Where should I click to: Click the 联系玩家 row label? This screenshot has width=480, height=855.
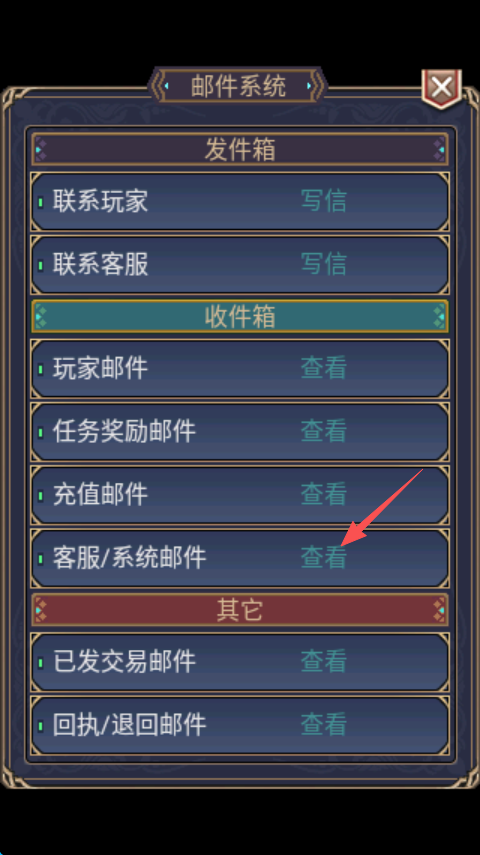[x=100, y=201]
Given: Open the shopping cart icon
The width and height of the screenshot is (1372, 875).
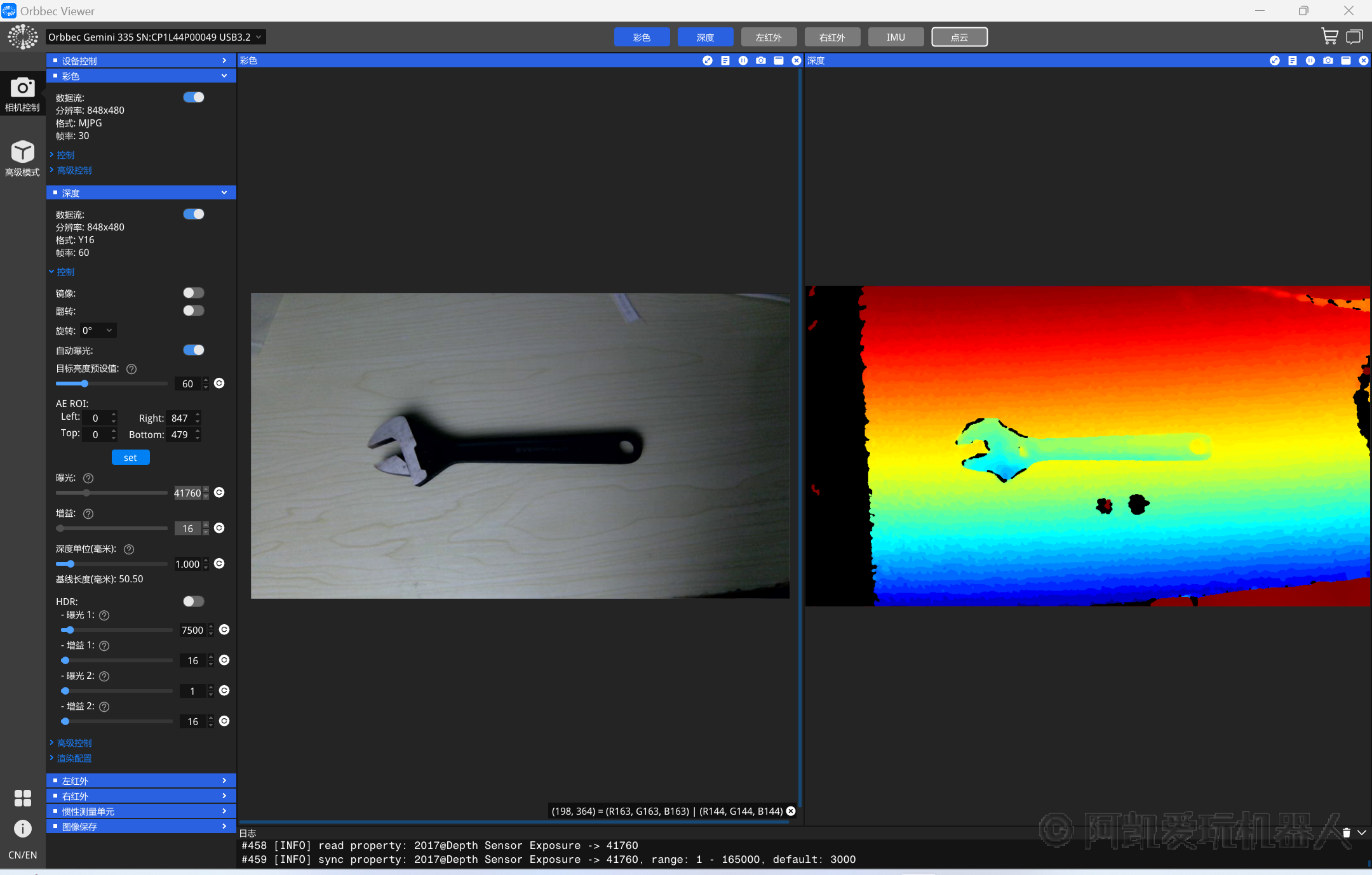Looking at the screenshot, I should [x=1329, y=37].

Exercise directions:
Render every line of text in the records above as a Markdown table with two columns, Row for a running number and Line for the text, skipping blank lines. Leave the pictures out of the answer.

Answer to this problem:
| Row | Line |
|---|---|
| 1 | Where should I click to: Click the 联系玩家 row label? This screenshot has width=480, height=855. |
| 2 | [x=100, y=201] |
| 3 | Given: Open the shopping cart icon |
| 4 | The width and height of the screenshot is (1372, 875). |
| 5 | Looking at the screenshot, I should [x=1329, y=37]. |